WRITTEN REQUEST
Reproduce the lines beginning at the line that contains "You are a GUI" and ending after the line that contains "pos(404,229)", substituting "USB Flash Drive" for "USB Mass Storage Device" and leaving everything else unchanged.

SUPPLIED RECORDS
————
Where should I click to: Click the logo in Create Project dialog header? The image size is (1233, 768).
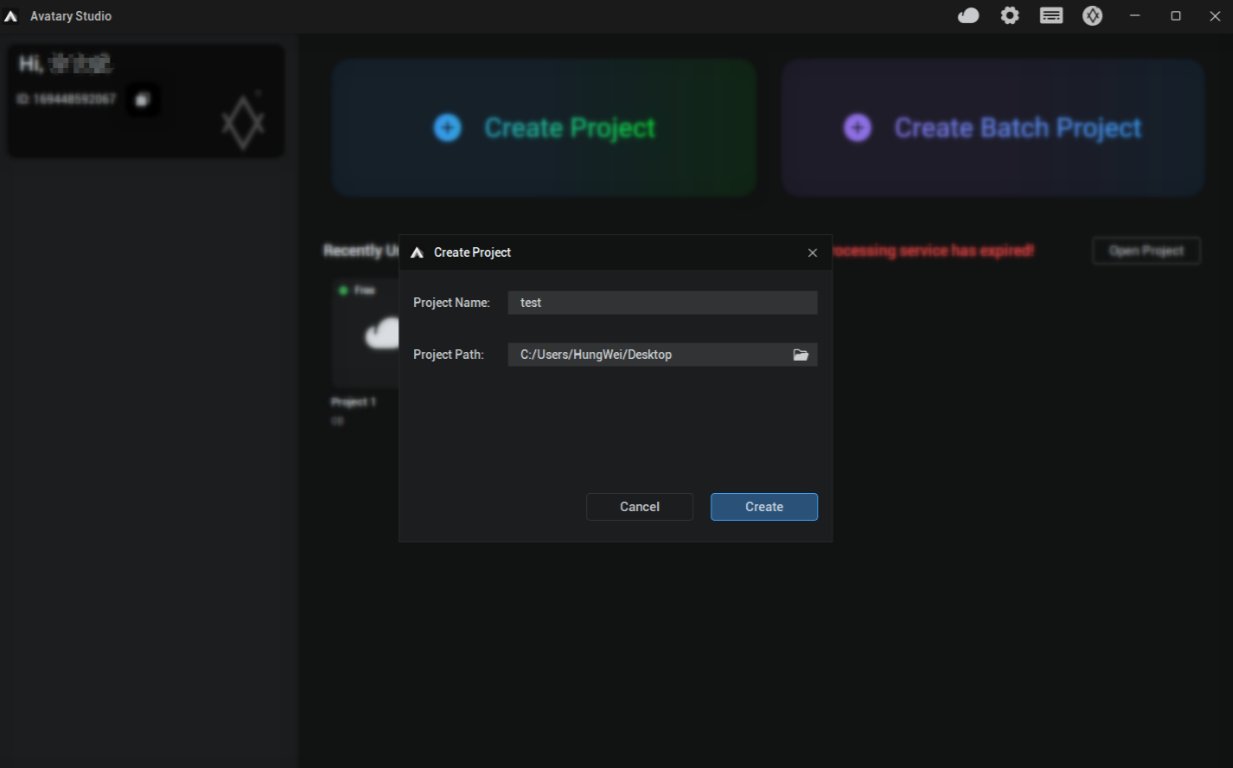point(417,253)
————
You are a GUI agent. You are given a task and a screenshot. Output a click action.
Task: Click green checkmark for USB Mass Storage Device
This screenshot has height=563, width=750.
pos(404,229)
————
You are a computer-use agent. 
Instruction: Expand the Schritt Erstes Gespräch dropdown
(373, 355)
————
RESPONSE TO THE EXERCISE
You are a GUI agent. You are given a task and a screenshot. Output a click action.
Task: Click green checkmark for USB Flash Drive
This screenshot has height=563, width=750.
pos(404,229)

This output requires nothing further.